- Written request -
Gather every line in the rows below that contains the string "Given", and copy each one unchanged.

- Exercise data -
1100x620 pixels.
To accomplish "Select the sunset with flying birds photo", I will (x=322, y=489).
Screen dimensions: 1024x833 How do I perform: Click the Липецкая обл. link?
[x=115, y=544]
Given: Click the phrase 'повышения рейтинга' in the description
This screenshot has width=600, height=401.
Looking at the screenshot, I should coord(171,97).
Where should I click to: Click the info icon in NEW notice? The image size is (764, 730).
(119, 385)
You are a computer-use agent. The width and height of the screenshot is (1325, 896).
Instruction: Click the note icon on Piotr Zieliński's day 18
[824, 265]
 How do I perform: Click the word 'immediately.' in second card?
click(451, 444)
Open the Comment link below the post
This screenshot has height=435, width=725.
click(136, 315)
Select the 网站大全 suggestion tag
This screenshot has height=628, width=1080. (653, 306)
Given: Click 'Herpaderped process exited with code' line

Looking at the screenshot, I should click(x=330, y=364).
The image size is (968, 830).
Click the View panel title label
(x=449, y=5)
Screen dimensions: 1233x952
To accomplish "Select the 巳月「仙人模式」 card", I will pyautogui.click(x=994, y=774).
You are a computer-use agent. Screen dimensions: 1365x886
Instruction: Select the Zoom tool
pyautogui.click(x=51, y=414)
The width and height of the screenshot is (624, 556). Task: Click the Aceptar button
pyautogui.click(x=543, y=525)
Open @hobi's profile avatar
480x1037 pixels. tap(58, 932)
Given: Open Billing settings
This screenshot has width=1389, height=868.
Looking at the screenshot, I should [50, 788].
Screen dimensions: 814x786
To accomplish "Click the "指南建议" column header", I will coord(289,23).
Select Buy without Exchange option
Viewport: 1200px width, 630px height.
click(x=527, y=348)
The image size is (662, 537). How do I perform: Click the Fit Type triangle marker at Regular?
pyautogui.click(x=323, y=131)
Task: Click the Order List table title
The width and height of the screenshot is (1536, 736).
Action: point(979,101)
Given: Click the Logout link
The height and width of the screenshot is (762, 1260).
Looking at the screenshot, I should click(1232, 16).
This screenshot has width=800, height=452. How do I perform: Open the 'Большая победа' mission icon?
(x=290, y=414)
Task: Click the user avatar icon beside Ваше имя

- Completed task -
Given: Click the phrase 'повышения рейтинга' in the description
Given: Click 'Herpaderped process exited with code' line
Given: Open Billing settings
Given: Click the Logout link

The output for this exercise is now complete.